British Columbia

B.C. study aims to triple survival rate of cardiac arrest patients

A study done by UBC and BCEHS will examine how effective new CPR technologies will be to increase rates of survival of cardiac arrest patients.

Study will look at how effective new technologies are in saving cardiac arrest patients

Emergency responders show a Lukas 2 machine, which gives patients CPR while paramedics transport them to the hospital. (Rafferty Baker/CBC)

When Genya Kaplun suffered a cardiac arrest at his home in the West End, it took doctors three and a half hours of CPR to save him. Under normal circumstances, he would have been pronounced dead at his house.

"They tried to revive me and they couldn't," he said. "I was just lucky the emergency physician said 'No! Bring him in.'"

A scar on the chest of Genya Kaplun from the Lucas 2 Machine reminds him of his cardiac arrest. (Rafferty Baker/CBC)

ER doctors brought Kaplun back to life using a groundbreaking medical treatment known as extracorporeal membrane oxygenation-cardio pulminary resuscitation, or ECMO-CPR, that bypassed his cardiac arrest.

Only a few people have been saved by the same technology — but a new study being conducted by St. Paul's Hospital and B.C. Emergency Health Services is looking to prove just how effective it can be.

"It's a paradigm shift in how we treat cardiac arrests," said Dr. William Dick, vice president of medical programs at BCEHS, adding that only 14 per cent of out-of-hospital cardiac arrest patients survive using current treatments.

"We think we can probably triple the rate of survival in the right patients with this technology."

Getting from A to B

According to Dick, the goal of the study is to make ECMO-CPR treatment the new norm. But getting patients to the hospital is extremely difficult, because CPR must constantly be provided en route to the hospital.

"It's literally almost impossible to safely and effectively transport a person in cardiac arrest in a moving ambulance or down a set of stairs, and do effective, manual CPR," said Dick.

Dr. William Dick thinks ECMO therapy signifies a paradigm shift for cardiac arrest treatment. (Rafferty Baker/CBC)

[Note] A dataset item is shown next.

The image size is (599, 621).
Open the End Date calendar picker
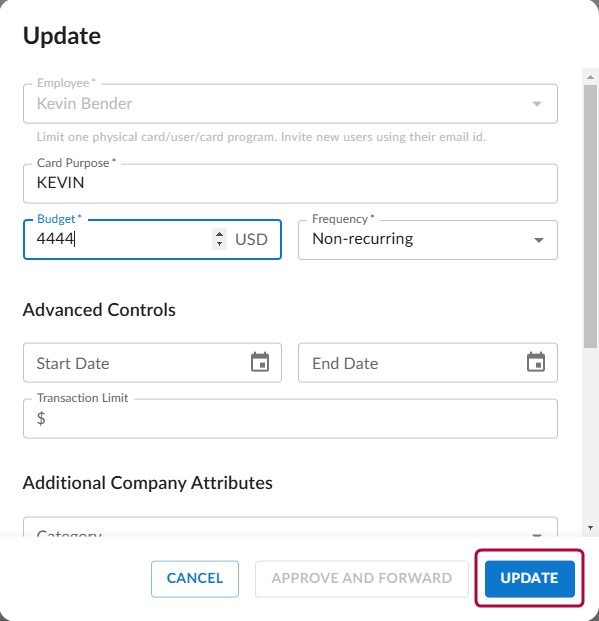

To solve this problem, five local ground ambulances will now be equipped with the Lucas 2 machine — a mechanical device that is strapped to patients to give them CPR while paramedics transport them to the hospital.

Although other hospitals in Canada have ECMO CPR,  the emergency room at St. Paul's is the first and only one in Canada outfitted with ECMO therapy, according to Dick.